Start of READING TEXT
Data
transfer demo sets speed mark
By
Kimberly Patch,
Technology Research News
Researchers from Northwestern University
and the University of Illinois at Chicago have set a new speed record
for transmitting data: 2.8 gigabits, or billion bits, per second. The
researchers set the record while transmitting information between Amsterdam
and Chicago at the iGRID 2002 conference in Amsterdam on September 24.
The high-speed networking technology is a component of grid computing,
which allows people to tap computer power and resources like databases
from computers distributed around the world. The speed makes it possible
to work with very large amounts of remote data, much like the Web's Hypertext
Transfer Protocol makes it easy to access and interact with remote documents.
The record data rate is equivalent to transmitting 350 million characters,
or 700 books, per second. Each character requires eight bits, or one byte.
The standard protocol used to send information over the Internet is around
500 times slower, even over fast fiber-optic lines.
The researchers carried out the feat by combining three data protocols,
or communications layers. The combination forms a software architecture
the researchers dubbed Photonic Data Services.
These layers are Photonic Path Services, the Simple Available Bandwidth
Utilization Library (SABUL) network protocol, and Data Space Transfer
Protocol (DSTP).
Photonic Path Services set up, check the status of, and tear down the
photonic paths, or particular routes in an optical data network that the
data will take, said Robert Grossman, director of the Laboratory for Advanced
Computing and National Center for Data Mining at the University of Illinois
at Chicago."Applications can request specialized photonic paths as they
are needed," he said.
End of READING TEXT
Start of RAW RECORDS
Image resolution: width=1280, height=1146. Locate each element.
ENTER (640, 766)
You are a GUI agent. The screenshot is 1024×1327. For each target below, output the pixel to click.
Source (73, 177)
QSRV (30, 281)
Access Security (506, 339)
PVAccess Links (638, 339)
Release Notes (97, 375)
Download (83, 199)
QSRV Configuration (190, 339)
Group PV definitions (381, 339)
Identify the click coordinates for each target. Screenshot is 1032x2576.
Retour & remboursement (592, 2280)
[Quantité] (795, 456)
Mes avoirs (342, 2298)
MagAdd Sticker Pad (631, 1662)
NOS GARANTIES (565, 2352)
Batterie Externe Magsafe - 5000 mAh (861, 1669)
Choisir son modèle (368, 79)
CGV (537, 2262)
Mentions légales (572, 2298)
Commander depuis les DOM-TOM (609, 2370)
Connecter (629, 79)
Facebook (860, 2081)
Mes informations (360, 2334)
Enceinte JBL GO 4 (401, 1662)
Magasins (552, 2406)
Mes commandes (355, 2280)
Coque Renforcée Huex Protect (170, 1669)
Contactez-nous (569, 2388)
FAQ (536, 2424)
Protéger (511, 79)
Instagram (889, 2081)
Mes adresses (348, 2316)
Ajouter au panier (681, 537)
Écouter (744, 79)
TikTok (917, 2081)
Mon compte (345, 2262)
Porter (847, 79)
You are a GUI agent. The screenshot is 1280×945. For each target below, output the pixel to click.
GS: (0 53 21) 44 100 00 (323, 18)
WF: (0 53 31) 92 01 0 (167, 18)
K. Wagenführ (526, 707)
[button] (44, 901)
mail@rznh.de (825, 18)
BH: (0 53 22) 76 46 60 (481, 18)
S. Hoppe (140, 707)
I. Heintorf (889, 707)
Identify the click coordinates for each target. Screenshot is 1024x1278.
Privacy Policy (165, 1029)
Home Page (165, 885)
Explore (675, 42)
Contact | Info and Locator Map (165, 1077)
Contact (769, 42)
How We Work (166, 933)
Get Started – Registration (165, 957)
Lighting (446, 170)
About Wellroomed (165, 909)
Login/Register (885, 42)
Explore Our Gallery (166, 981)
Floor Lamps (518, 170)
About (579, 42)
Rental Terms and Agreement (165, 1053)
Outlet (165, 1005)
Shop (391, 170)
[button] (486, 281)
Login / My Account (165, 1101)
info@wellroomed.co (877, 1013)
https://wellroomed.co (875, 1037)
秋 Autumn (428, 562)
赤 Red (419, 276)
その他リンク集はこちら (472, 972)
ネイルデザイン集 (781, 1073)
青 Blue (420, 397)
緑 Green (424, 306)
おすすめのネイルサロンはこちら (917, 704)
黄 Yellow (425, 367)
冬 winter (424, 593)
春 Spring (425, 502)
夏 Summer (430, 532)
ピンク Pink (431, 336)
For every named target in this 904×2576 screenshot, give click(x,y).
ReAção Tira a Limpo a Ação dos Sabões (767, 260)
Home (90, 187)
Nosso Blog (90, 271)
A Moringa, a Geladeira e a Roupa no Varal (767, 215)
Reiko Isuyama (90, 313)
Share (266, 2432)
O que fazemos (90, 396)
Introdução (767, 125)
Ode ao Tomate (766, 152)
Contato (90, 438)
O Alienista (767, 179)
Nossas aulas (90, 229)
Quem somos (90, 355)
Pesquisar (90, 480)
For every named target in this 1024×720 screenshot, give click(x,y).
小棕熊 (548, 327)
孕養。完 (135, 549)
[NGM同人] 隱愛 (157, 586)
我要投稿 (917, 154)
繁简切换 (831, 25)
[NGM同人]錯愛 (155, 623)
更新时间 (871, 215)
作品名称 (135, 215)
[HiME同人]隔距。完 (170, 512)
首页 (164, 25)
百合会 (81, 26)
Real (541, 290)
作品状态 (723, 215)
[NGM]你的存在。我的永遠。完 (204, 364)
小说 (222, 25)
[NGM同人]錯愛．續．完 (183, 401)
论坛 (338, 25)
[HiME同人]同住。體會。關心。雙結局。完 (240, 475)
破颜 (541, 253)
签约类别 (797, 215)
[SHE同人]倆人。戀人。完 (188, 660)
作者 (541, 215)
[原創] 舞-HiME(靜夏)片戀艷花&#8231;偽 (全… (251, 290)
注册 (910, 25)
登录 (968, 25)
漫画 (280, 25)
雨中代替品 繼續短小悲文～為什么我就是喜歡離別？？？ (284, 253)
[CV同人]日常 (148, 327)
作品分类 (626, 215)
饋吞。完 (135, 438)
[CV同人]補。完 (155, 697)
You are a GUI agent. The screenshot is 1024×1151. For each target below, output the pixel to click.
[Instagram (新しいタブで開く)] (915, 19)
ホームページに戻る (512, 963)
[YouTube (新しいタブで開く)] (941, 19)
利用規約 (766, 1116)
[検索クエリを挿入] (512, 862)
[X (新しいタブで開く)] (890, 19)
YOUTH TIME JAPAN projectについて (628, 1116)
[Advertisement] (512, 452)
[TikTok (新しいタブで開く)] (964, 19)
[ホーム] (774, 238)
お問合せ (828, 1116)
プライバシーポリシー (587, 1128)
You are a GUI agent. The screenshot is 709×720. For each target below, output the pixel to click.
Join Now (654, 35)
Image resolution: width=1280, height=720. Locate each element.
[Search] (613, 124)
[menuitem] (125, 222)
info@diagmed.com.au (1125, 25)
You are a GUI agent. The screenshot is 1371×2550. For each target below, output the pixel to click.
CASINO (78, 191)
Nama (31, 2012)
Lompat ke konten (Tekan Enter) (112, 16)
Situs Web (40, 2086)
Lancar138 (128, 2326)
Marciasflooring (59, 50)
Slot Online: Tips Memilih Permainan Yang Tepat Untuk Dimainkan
End of RAW RECORDS
REQUIREMENT – In the data transfer article, rewrite the paragraph beginning "The record data rate is equivalent" as a short bulleted list that keeps its main facts.

TASK ANSWER –
- The record rate equals sending 350 million characters, or 700 books, per second.
- Each character takes eight bits, or one byte.
- The standard Internet protocol is about 500 times slower, even over fast fiber-optic lines.